Functions that turns code unit sequences into code point sequences.

decode2 :: CodeUnit -> CodeUnit -> CodePoint Source #

Decode 2 UTF-8 code units into their code point. The given code units should have the following format:

┌───────────────┬───────────────┐
│1 1 0 x x x x x│1 0 x x x x x x│
└───────────────┴───────────────┘

decode3 :: CodeUnit -> CodeUnit -> CodeUnit -> CodePoint Source #

Decode 3 UTF-8 code units into their code point. The given code units should have the following format:

┌───────────────┬───────────────┬───────────────┐
│1 1 1 0 x x x x│1 0 x x x x x x│1 0 x x x x x x│
└───────────────┴───────────────┴───────────────┘

decode4 :: CodeUnit -> CodeUnit -> CodeUnit -> CodeUnit -> CodePoint Source #

Decode 4 UTF-8 code units into their code point. The given code units should have the following format:

┌───────────────┬───────────────┬───────────────┬───────────────┐
│1 1 1 1 0 x x x│1 0 x x x x x x│1 0 x x x x x x│1 0 x x x x x x│
└───────────────┴───────────────┴───────────────┴───────────────┘

decodeUtf8 :: [CodeUnit] -> [CodePoint] Source #

Decode a list of UTF-8 code units into a list of code points.

Indexing

Text can be indexed by code units or code points. A CodePoint is a 21-bit Unicode code point and can consist of up to four code units. A CodeUnit is a single byte.

indexCodeUnit :: Text -> CodeUnitIndex -> CodeUnit Source #

Get the code unit at the given CodeUnitIndex.
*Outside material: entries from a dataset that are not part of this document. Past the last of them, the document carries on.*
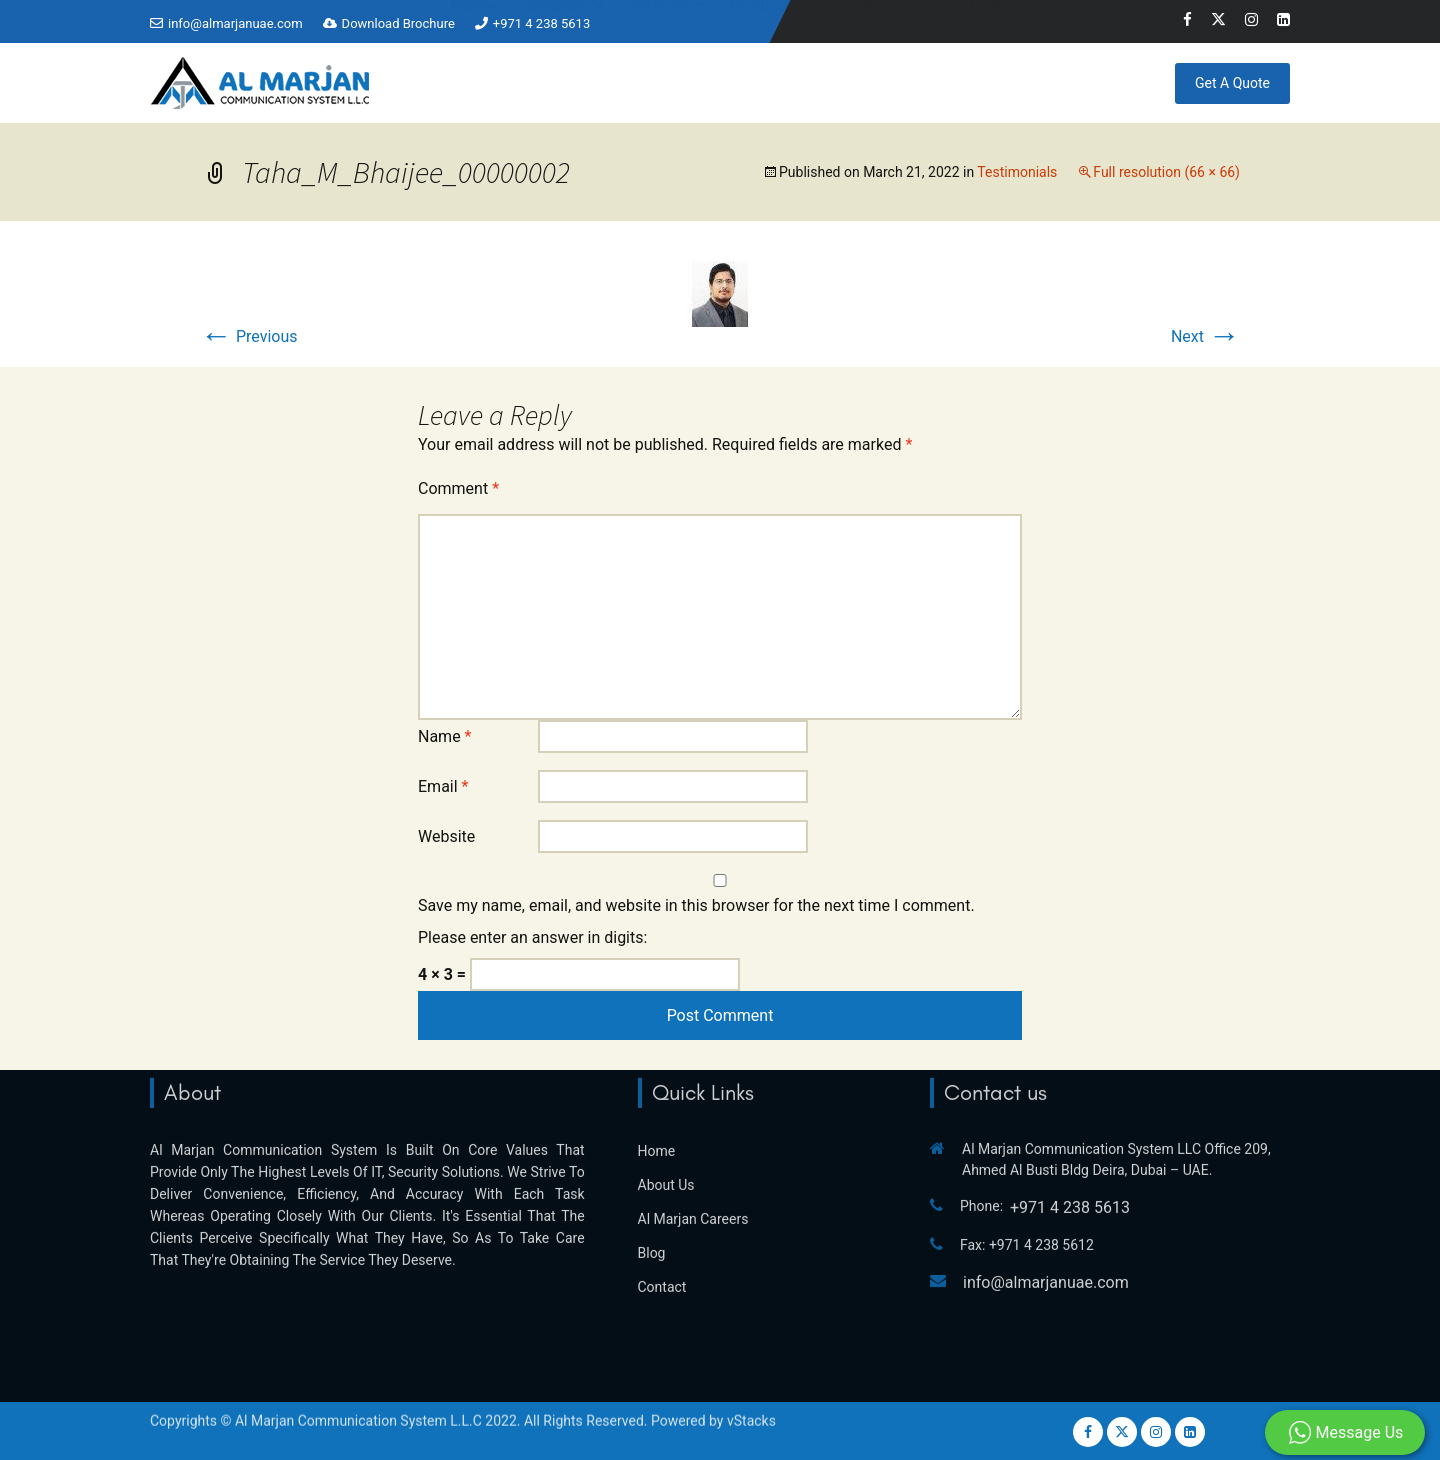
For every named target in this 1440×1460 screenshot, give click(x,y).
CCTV (964, 80)
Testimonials (1017, 172)
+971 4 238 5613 (541, 23)
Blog (1042, 80)
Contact (1110, 80)
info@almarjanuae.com (235, 23)
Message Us (1345, 1433)
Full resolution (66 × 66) (1166, 172)
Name (445, 736)
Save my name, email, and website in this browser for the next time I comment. (696, 905)
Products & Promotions (816, 80)
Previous (249, 336)
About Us (666, 1114)
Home (473, 80)
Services (659, 80)
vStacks (751, 1403)
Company (552, 80)
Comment (458, 488)
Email (443, 786)
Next (1205, 336)
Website (446, 836)
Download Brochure (398, 23)
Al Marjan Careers (693, 1148)
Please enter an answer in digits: (532, 937)
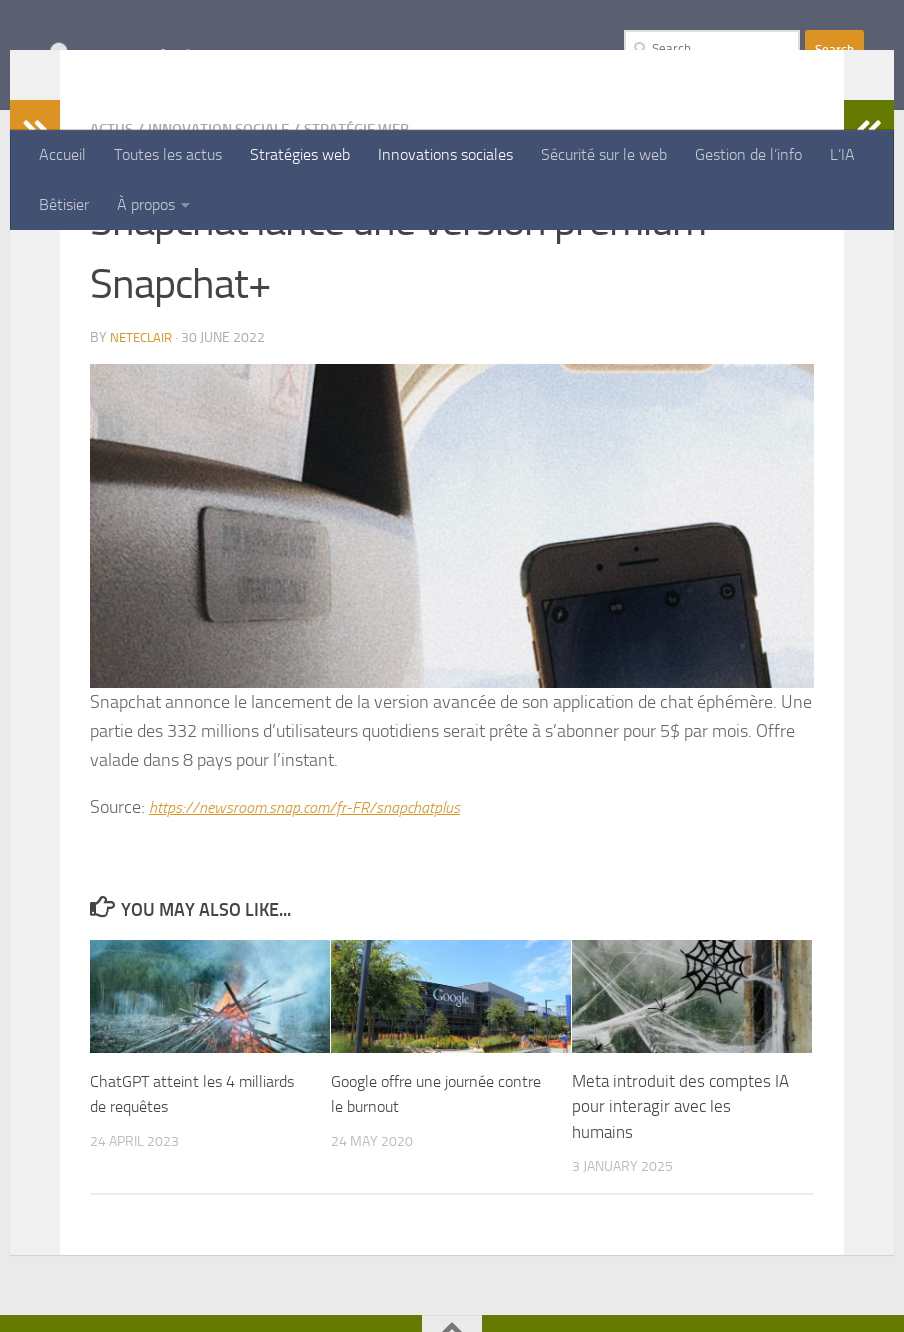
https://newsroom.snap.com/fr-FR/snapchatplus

Performs bounds checking.

unsafeIndexCodePoint :: Text -> CodeUnitIndex -> (CodeUnitIndex, CodePoint) Source #

Does exactly the same thing as unsafeIndexCodePoint', but on Text values.

Slicing Functions

unsafeCutUtf8 and unsafeSliceUtf8 are used to retrieve slices of Text values. unsafeSliceUtf8 begin length returns a substring of length length starting at begin. unsafeSliceUtf8 begin length returns a tuple of the "surrounding" substrings.

They satisfy the following property:

let (prefix, suffix) = unsafeCutUtf8 begin length t
in concat [prefix, unsafeSliceUtf8 begin length t, suffix] == t

The following diagram visualizes the relevant offsets for begin = CodeUnitIndex 2, length = CodeUnitIndex 6 and t = "BCDEFGHIJKL".
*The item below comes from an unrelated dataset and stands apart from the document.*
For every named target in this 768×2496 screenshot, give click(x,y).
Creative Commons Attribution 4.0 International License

 off                 off+len
  │                     │
  ▼                     ▼
──┬─┬─┬─┬─┬─┬─┬─┬─┬─┬─┬─┬─┬──
 A│B│C│D│E│F│G│H│I│J│K│L│M│N
──┴─┴─┴─┴─┴─┴─┴─┴─┴─┴─┴─┴─┴──
      ▲           ▲
      │           │
 off+begin   off+begin+length

unsafeSliceUtf8 begin length t == "DEFGHI"
unsafeCutUtf8 begin length t == ("BC", "JKL")

The shown array is open at each end because in general, t may be a slice as well.
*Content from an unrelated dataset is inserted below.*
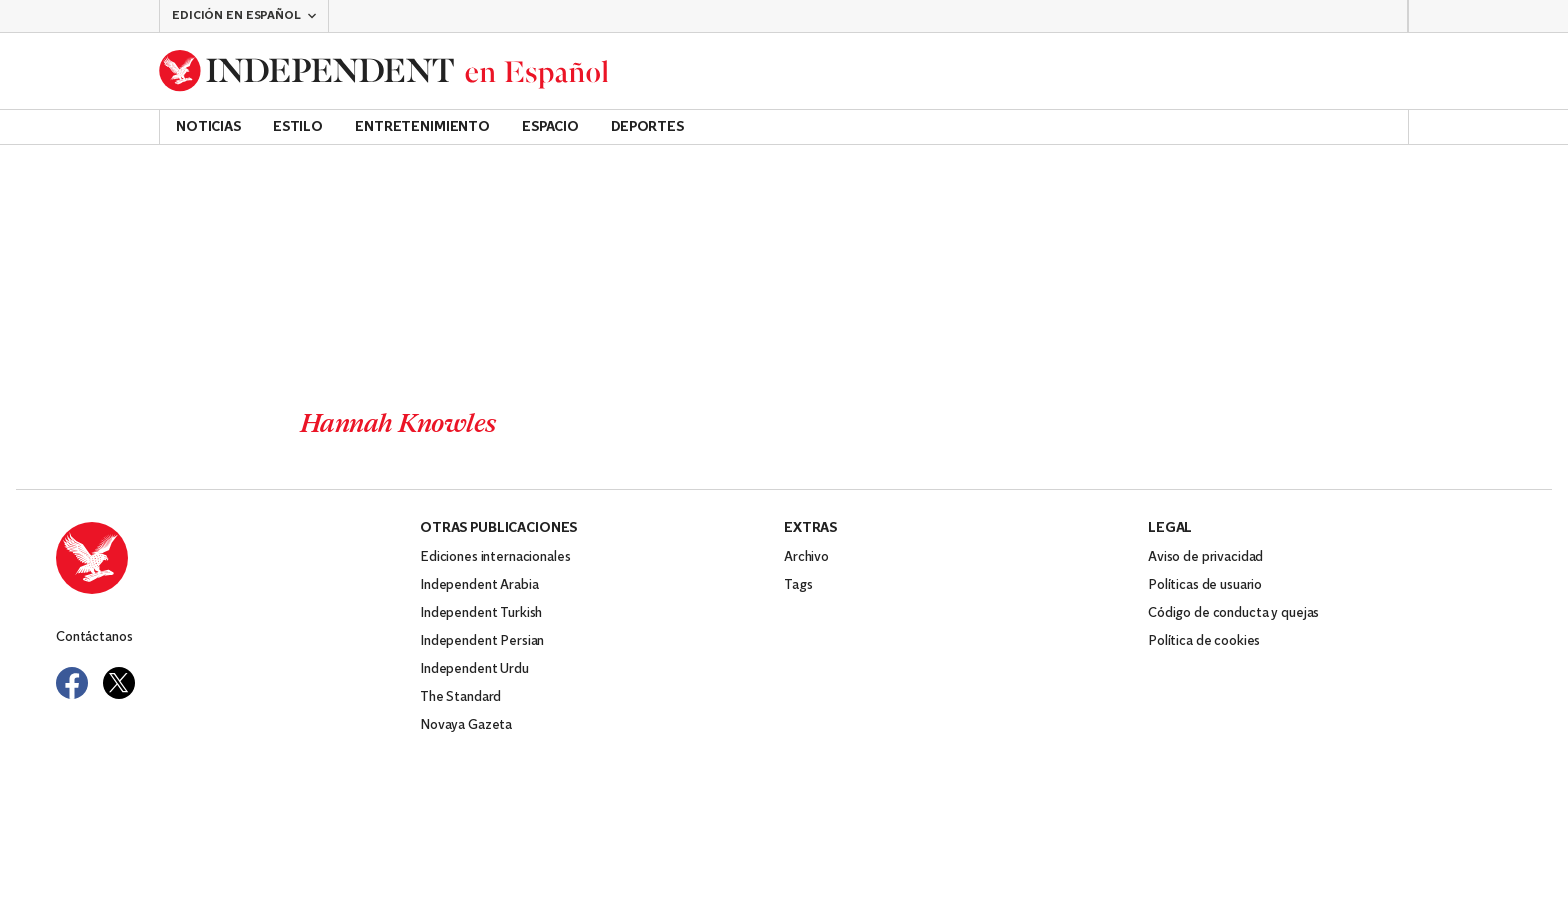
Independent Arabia (479, 585)
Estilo (298, 127)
WARNING: As their name implies, these functions are not (necessarily) bounds-checked. Use at your own risk.

unsafeCutUtf8 Source #

Arguments

:: CodeUnitIndex

Starting position of substring.

-> CodeUnitIndex

Length of substring.

-> Text

Initial string.

-> (Text, Text) 

Functions on Arrays

Functions for working with Array values.

unsafeIndexCodePoint' :: Array -> CodeUnitIndex -> (CodeUnitIndex, CodePoint) Source #

Decode a code point at the given CodeUnitIndex. Returns garbage if there is no valid code point at that position. Does not perform bounds checking. See decode2, decode3 and decode4 for the expected format of multi-byte code points.

General Functions

Re-exported from Text.

concat :: [Text] -> Text #

O(n) Concatenate a list of Texts.

dropWhile :: (Char -> Bool) -> Text -> Text #

O(n) dropWhile p t returns the suffix remaining after takeWhile p t.

isInfixOf :: Text -> Text -> Bool #

O(n+m) The isInfixOf function takes two Texts and returns True iff the first is contained, wholly and intact, anywhere within the second.

In (unlikely) bad cases, this function's time complexity degrades towards O(n*m).

null :: Text -> Bool #

O(1) Tests whether a Text is empty or not.

pack :: String -> Text #

O(n) Convert a String into a Text. Performs replacement on invalid scalar values.

replicate :: Int -> Text -> Text #

O(n*m) replicate n t is a Text consisting of the input t repeated n times.

unpack :: Text -> String #

O(n) Convert a Text into a String.

indices #

Arguments

:: Text

Substring to search for (needle)

-> Text

Text to search in (haystack)

-> [Int] 

O(n+m) Find the offsets of all non-overlapping indices of needle within haystack.

In (unlikely) bad cases, this algorithm's complexity degrades towards O(n*m).